• SOURCE TEXT:
-------------------------

While at the time of writing, it is only the 63rd largest cryptoasset by market cap at a $560m valuation, Helium is - by far - the world’s largest wireless network and supports nearly a million peer-to-peer internet hotspots.
The San Francisco-based broadband company was founded by CEO Amir Haleem in 2013, rebranding to a crypto company in 2018 and building its own blockchain. Haleem noted his team struggled with the decision, eventually deciding that a blockchain was the only way to organise a decentralised system of hotspots, using a novel consensus algorithm called Proof of Coverage.
As opposed to Bitcoin’s Proof of Work, and Ethereum’s Proof of Stake, Helium’s Proof of Coverage applies not to mining machines churning away billions of complex calculations, nor to validators posting a security deposit to secure the network.
Instead, Proof of Coverage helps to verify that wireless hotspots are honestly broadcasting their correct location, and hence contributing to network security. Haleem suggested in a recent Coinbase interview that he had been thinking about closing the Helium blockchain as long ago as 2020.

-------------------------

• SUPPLIED DATA:
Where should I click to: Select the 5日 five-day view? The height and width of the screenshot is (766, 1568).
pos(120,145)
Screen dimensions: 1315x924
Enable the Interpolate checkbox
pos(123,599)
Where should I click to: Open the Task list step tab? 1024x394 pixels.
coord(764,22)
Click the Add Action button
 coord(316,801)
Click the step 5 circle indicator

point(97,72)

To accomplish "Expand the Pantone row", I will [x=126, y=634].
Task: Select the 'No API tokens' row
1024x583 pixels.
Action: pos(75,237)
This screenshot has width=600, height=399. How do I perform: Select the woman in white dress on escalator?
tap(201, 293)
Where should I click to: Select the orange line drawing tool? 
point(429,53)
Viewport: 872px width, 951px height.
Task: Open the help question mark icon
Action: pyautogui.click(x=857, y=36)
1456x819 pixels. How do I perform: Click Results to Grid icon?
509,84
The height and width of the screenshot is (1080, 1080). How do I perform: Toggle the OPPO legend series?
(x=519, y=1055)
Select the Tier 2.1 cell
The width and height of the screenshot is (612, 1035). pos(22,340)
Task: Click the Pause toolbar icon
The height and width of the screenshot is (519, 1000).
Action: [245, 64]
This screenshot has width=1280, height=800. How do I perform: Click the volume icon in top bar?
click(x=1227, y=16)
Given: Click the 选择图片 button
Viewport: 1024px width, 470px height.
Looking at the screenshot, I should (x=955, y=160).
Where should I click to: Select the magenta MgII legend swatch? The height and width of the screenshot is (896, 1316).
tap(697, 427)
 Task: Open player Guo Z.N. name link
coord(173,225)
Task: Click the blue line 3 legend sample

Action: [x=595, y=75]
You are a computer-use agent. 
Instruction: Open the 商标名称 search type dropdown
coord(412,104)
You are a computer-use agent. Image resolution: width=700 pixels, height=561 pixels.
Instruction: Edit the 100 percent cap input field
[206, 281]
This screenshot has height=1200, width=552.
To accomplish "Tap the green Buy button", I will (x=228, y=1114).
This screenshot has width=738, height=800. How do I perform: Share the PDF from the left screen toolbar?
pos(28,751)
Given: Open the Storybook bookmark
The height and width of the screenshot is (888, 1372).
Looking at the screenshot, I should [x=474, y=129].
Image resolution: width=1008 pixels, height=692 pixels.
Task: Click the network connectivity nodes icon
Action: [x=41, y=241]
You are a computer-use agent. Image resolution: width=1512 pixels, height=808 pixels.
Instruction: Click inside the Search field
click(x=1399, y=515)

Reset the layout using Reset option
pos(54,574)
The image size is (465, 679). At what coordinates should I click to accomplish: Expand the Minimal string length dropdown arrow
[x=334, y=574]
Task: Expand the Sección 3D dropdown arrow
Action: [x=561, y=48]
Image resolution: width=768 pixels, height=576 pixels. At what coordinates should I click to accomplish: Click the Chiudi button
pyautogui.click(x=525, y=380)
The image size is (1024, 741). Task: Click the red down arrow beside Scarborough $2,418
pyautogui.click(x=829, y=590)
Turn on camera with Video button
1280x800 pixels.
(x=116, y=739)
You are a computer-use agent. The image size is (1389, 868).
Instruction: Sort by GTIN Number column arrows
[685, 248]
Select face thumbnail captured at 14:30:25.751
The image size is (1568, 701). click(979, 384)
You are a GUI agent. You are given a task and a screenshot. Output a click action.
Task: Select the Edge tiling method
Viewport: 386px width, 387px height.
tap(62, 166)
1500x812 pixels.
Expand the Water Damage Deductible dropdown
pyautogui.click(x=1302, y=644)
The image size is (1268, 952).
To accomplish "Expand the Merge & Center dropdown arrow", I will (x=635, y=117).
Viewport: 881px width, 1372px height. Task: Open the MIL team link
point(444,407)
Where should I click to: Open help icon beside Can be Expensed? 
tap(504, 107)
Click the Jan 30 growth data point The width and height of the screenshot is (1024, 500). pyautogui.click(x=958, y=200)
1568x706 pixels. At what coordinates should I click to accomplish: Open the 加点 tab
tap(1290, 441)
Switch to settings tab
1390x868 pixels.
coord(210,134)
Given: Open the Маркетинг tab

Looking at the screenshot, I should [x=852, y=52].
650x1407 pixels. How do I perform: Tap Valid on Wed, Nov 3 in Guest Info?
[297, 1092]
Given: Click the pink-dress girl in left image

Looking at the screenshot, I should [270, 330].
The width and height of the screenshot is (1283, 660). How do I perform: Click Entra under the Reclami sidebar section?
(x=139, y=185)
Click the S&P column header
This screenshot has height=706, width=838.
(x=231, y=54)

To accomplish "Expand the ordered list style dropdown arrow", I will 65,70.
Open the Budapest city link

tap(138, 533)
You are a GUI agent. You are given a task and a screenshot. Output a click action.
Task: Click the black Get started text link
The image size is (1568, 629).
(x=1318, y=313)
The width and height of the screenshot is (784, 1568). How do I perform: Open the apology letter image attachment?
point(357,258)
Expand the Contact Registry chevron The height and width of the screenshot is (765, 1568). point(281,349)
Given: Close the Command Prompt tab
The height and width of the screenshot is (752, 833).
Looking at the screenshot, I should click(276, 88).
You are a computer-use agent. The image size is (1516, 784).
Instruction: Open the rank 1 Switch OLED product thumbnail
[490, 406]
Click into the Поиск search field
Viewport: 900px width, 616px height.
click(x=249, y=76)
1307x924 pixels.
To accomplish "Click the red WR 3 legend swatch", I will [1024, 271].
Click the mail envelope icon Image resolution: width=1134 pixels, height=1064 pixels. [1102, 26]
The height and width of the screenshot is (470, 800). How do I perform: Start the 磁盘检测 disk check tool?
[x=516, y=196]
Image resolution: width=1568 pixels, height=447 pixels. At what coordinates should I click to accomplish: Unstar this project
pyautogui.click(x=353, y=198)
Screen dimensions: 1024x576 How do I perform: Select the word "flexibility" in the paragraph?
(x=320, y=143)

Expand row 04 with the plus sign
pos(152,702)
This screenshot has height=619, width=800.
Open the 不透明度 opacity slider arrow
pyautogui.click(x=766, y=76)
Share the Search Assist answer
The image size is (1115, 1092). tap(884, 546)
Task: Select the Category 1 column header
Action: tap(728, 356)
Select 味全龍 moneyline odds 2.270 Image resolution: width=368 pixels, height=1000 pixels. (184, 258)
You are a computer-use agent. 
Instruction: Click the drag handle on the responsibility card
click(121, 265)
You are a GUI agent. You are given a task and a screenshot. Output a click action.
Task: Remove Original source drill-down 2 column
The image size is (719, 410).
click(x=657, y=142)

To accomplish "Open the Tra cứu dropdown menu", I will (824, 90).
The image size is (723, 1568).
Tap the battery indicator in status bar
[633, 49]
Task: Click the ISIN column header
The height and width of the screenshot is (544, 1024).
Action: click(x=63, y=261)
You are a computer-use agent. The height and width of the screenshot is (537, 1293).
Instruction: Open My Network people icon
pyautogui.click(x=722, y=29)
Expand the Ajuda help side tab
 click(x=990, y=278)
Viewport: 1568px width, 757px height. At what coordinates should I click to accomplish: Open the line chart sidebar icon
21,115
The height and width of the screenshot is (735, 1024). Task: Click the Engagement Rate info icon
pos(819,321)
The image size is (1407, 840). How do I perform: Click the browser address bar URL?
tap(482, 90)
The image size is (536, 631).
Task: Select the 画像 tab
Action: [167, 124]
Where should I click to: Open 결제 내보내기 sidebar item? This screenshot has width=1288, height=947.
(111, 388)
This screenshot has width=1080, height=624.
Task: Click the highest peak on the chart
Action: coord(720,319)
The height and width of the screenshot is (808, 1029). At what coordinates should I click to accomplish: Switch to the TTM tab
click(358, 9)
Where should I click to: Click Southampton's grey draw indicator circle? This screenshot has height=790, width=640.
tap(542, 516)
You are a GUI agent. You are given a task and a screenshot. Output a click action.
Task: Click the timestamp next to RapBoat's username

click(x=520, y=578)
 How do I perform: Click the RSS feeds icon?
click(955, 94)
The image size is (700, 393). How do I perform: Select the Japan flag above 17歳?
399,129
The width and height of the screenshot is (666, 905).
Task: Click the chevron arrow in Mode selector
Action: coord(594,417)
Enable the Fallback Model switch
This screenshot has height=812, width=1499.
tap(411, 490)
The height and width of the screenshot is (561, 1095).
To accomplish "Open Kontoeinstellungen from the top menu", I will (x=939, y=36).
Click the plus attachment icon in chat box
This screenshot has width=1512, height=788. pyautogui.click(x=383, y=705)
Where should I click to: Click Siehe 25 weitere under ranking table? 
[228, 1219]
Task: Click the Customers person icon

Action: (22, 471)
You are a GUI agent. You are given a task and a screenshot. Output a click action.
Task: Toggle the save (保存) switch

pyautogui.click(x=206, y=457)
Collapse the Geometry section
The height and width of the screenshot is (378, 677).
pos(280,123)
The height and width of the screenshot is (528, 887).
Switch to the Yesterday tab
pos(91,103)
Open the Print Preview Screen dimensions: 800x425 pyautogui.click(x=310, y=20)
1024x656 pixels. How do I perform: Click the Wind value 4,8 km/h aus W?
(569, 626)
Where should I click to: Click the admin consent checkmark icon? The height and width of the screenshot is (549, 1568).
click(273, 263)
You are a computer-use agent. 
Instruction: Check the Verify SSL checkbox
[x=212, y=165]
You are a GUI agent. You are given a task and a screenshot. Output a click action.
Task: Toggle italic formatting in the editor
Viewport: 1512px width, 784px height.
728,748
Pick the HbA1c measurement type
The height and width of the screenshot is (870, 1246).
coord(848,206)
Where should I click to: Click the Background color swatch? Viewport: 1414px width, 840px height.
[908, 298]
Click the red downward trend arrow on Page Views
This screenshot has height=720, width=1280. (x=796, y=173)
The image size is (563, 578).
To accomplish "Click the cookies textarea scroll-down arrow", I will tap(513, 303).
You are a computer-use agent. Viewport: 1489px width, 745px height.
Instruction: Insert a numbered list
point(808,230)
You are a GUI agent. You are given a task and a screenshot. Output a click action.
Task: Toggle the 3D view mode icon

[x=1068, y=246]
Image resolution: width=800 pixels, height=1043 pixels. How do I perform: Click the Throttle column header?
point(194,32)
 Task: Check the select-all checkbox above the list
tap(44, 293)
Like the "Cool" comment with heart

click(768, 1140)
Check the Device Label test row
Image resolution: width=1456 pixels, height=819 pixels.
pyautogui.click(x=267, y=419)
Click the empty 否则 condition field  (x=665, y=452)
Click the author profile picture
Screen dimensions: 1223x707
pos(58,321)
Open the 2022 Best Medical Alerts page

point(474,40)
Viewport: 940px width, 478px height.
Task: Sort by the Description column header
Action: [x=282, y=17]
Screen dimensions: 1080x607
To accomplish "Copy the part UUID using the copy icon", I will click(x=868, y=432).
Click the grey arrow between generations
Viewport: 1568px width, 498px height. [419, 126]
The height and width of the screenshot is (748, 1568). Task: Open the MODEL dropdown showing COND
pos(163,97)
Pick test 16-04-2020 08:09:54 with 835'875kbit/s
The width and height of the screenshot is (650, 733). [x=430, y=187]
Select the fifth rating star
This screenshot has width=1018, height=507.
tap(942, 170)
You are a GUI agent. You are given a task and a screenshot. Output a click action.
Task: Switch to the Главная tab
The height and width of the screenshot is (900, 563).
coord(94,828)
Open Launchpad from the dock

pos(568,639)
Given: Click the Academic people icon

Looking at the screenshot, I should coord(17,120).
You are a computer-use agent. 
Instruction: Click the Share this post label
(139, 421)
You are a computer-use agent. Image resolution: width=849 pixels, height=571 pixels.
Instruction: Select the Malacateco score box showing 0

-------------------------

• TASK GOAL: Please reproduce the Helium text verbatim, starting at "As opposed to" and ending at "secure the network.". The rows come from a different source than the Helium text.

• SOLUTION:
As opposed to Bitcoin’s Proof of Work, and Ethereum’s Proof of Stake, Helium’s Proof of Coverage applies not to mining machines churning away billions of complex calculations, nor to validators posting a security deposit to secure the network.